(Selection):
2.9       Taxes. Hansen (a) understands that there may be tax consequences resulting from the purchase, ownership and/or sale of the Stock, and (b) represents and warrants that (i) he has had a full opportunity to seek the advice of independent counsel respecting this investment and the tax risks and implications thereof, (ii) he or it has not relied only upon such independent tax advice and not upon any tax counsel from, or discussions with, Ominto or Ominto's representatives, and (iii) he has never been notified by the Internal Revenue Service that he is subject to 20% backup withholding.

 

2.10      Acknowledgment of Concurrent Offering. Hansen acknowledges that he has been informed that the Company may at its own discretion conduct further private placements of shares of its Common Stock for any higher or lower price than this offering, following and/or simultaneously to this offering.

 

 2 
 

 

3.        General Provisions

 

3.1        Complete Agreement; Modifications. This Agreement and any documents referred to herein or executed contemporaneously herewith constitute the parties' entire agreement with respect to the subject matter hereof and supersede all prior or contemporaneous agreements, representations, warranties, statements, promises and understandings, whether oral or written, with respect to the subject matter hereof. This Agreement may not be amended, altered or modified except by a writing signed by the parties.

 

3.2        Additional Documents. Each party hereto agrees to execute any and all further documents and writings and to perform such other actions which may be or become necessary or expedient to effectuate and carry out this Agreement.

(Objective A):
Answer these questions about the agreement excerpt, one line each:
(i) According to the taxes section, what has Hansen never been notified of by the Internal Revenue Service?
(ii) What has Hansen been informed the Company may conduct at its own discretion?
(iii) By what means may the Agreement be amended, altered or modified?
(Objective B): Summarize the agreement excerpt in two sentences.

(Extracted information):
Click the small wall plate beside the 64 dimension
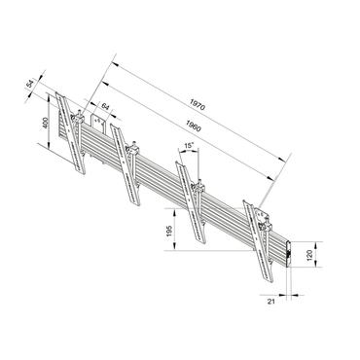point(98,124)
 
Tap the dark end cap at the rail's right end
point(292,255)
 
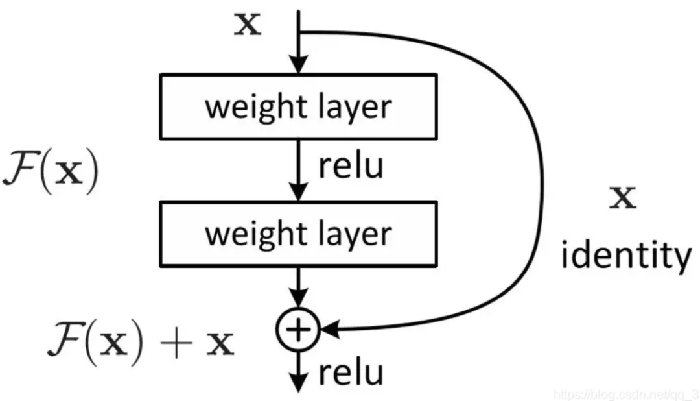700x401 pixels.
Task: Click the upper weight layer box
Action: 298,106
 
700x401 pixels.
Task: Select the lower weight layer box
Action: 298,234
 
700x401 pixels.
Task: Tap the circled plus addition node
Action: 298,330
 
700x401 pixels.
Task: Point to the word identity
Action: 625,256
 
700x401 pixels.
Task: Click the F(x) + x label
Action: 139,343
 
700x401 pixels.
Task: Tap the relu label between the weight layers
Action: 351,166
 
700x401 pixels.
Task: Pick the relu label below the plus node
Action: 351,373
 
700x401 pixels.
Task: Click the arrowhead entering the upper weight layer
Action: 298,65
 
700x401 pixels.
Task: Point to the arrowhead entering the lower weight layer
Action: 298,193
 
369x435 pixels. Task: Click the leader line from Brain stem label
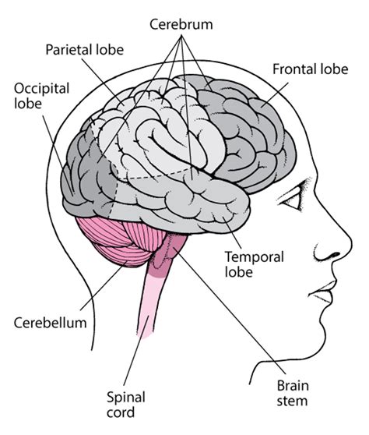[x=234, y=320]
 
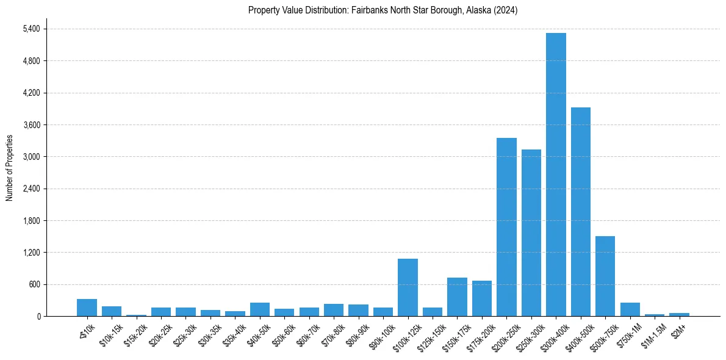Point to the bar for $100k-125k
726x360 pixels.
click(408, 287)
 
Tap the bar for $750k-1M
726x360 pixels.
click(630, 309)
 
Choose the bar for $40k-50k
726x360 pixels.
click(260, 309)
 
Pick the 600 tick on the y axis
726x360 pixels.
click(34, 284)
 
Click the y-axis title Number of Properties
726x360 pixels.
click(9, 167)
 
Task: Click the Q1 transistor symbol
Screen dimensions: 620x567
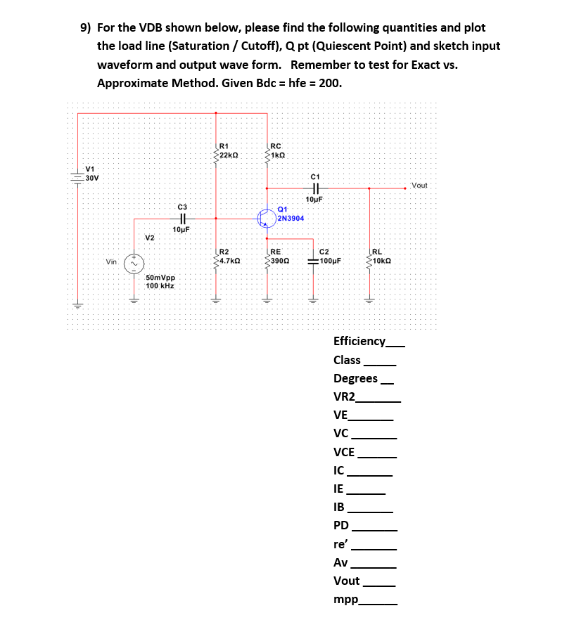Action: pyautogui.click(x=266, y=218)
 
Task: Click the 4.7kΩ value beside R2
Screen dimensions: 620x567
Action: pyautogui.click(x=231, y=261)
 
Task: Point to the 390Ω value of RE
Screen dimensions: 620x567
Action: pyautogui.click(x=277, y=261)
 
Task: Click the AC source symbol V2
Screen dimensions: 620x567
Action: pyautogui.click(x=134, y=263)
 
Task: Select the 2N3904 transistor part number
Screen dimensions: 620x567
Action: pyautogui.click(x=291, y=219)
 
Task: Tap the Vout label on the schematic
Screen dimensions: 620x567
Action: pyautogui.click(x=419, y=186)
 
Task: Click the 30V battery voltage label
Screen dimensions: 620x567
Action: pyautogui.click(x=92, y=177)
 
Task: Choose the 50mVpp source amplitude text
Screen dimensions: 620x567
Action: pyautogui.click(x=160, y=278)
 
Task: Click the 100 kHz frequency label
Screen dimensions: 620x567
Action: pyautogui.click(x=160, y=286)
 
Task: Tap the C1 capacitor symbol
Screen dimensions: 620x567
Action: pyautogui.click(x=314, y=188)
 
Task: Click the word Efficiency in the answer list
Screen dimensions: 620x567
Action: pyautogui.click(x=359, y=342)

(Full solution A):
(i) That he is subject to 20% backup withholding.
(ii) Further private placements of shares of its Common Stock, at any higher or lower price than this offering, following and/or simultaneously with this offering.
(iii) Only by a writing signed by the parties.

(Full solution B): Hansen acknowledges that buying, owning or selling the Stock may have tax consequences and that he has had a full opportunity to seek independent counsel. He also acknowledges that the Company may conduct further private placements of its Common Stock at higher or lower prices, and the general provisions make this Agreement the parties' entire agreement, amendable only by a signed writing, with each party agreeing to execute any further documents needed to carry it out.